Academic journal article Baptist History and Heritage

The State of State Baptist Histories: Within the Past Five Years, Scholars Have Published Several Histories of Baptists within a Particular State. Each of These Histories Has Been Written by a Baptist "Insider," and Most Have Been Published under the Auspices of the Statewide Convention or Association (1)

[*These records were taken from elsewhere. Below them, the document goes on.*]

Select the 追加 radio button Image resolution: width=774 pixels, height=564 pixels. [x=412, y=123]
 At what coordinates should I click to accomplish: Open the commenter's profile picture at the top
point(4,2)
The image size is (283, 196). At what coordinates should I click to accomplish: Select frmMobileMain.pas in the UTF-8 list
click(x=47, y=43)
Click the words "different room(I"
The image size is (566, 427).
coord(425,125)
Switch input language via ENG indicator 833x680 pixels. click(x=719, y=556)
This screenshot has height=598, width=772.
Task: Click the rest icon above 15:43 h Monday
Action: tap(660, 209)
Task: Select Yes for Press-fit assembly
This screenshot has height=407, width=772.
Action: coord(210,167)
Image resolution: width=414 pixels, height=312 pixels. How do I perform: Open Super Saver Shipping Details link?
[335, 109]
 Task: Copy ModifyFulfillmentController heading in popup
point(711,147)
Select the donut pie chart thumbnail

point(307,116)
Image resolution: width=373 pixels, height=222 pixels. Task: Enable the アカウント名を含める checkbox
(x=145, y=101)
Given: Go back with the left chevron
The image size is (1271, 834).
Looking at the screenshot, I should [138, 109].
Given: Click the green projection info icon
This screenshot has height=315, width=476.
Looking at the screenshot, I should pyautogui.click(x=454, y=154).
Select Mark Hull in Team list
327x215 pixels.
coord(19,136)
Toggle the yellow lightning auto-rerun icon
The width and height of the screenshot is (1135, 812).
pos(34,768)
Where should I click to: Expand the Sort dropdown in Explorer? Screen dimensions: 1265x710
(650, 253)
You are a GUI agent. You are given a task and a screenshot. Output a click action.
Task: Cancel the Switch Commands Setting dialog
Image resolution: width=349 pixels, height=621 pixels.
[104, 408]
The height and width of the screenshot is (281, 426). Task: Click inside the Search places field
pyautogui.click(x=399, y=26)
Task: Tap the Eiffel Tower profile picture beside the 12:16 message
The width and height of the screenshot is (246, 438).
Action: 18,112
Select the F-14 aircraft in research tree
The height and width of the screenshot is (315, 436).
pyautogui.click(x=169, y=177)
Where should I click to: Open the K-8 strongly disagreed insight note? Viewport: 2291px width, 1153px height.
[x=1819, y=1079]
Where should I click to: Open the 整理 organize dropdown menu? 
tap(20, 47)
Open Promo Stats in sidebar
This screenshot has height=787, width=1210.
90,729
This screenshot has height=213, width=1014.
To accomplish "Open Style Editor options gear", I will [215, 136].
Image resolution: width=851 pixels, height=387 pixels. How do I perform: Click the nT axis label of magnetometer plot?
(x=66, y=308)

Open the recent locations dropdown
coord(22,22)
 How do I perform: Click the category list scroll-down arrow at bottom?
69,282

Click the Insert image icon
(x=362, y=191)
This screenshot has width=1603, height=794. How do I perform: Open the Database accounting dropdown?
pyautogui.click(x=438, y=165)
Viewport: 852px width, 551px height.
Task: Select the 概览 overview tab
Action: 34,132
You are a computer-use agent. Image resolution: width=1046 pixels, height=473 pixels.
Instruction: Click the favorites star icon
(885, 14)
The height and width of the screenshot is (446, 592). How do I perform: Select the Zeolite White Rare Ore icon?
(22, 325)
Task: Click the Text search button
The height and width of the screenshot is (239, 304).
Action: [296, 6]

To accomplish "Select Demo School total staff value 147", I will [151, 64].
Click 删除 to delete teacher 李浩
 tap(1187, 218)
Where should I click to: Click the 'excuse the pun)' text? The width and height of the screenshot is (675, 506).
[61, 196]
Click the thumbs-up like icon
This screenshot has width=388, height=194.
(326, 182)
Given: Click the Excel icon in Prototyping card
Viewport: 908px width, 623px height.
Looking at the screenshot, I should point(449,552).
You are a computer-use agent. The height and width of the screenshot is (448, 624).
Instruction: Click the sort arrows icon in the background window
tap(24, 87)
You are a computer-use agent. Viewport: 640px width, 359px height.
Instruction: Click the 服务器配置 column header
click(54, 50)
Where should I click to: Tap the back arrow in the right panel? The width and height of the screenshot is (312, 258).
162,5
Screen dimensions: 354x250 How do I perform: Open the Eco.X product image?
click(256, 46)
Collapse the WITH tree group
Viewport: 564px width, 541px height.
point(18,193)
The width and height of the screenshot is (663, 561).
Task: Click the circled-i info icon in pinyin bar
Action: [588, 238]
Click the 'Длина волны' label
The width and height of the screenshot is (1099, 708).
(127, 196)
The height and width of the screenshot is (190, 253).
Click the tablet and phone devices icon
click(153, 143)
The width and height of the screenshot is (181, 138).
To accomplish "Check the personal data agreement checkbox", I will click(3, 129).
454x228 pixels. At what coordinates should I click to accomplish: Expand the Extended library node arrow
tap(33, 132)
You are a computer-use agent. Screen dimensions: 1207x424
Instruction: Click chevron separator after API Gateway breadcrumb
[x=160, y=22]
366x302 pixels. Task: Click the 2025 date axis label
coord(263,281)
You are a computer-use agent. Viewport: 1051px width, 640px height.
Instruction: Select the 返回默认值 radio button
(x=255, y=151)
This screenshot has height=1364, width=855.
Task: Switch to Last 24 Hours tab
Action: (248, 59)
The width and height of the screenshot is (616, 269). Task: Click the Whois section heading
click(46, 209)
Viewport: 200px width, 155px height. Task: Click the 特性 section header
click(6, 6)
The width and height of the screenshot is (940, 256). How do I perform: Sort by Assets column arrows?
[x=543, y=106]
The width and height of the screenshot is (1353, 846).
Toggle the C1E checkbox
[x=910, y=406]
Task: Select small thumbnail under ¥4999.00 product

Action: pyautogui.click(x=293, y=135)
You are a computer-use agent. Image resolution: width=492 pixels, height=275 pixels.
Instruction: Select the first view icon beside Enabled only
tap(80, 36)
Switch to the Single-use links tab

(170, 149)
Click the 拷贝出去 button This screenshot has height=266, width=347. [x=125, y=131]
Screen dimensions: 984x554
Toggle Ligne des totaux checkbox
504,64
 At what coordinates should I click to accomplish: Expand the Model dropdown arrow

Academic journal article Baptist History and Heritage

The State of State Baptist Histories: Within the Past Five Years, Scholars Have Published Several Histories of Baptists within a Particular State. Each of These Histories Has Been Written by a Baptist "Insider," and Most Have Been Published under the Auspices of the Statewide Convention or Association (1)

Article excerpt

This review examines four such histories, published within the last four years, and offers some observations and hopefully constructive criticisms about the "state" of state Baptist histories.

Texas

Leon McBeth's Texas Baptists: A Sesquicentennial History is a book for Southern Baptists about Southern Baptists. McBeth traces the dramatic story of Southern Baptists in Texas from a handful of pioneer families and preachers in the 1830s to well over 2.5 million members, more than any other state, by the late 1990s. McBeth chronicles the major institutional advances of Baptists in Texas, and also provides a few brief anecdotes, such as the conversion and baptism of Sam Houston in 1854, at age sixty-three. Woven throughout the history of Texas Baptists is the story of "our beloved Institution," Baylor University, founded in 1845, and the stories of many other Texas Baptist institutions. Here, readers can learn about such famous Texas Baptists as Zacharias N. Morrell, R. E. B. Baylor, R. C. Buckner, Samuel A. Hayden, B. H. Carroll, George W. Truett, J. Frank Norris, and J. Howard Williams. Furthermore, McBeth presents an impressive array of Texas Baptist "firsts," such as the Baptist Student Union in 1920, the Texas Baptist Foundation in 1933, and the Christian Life Commission in 1950.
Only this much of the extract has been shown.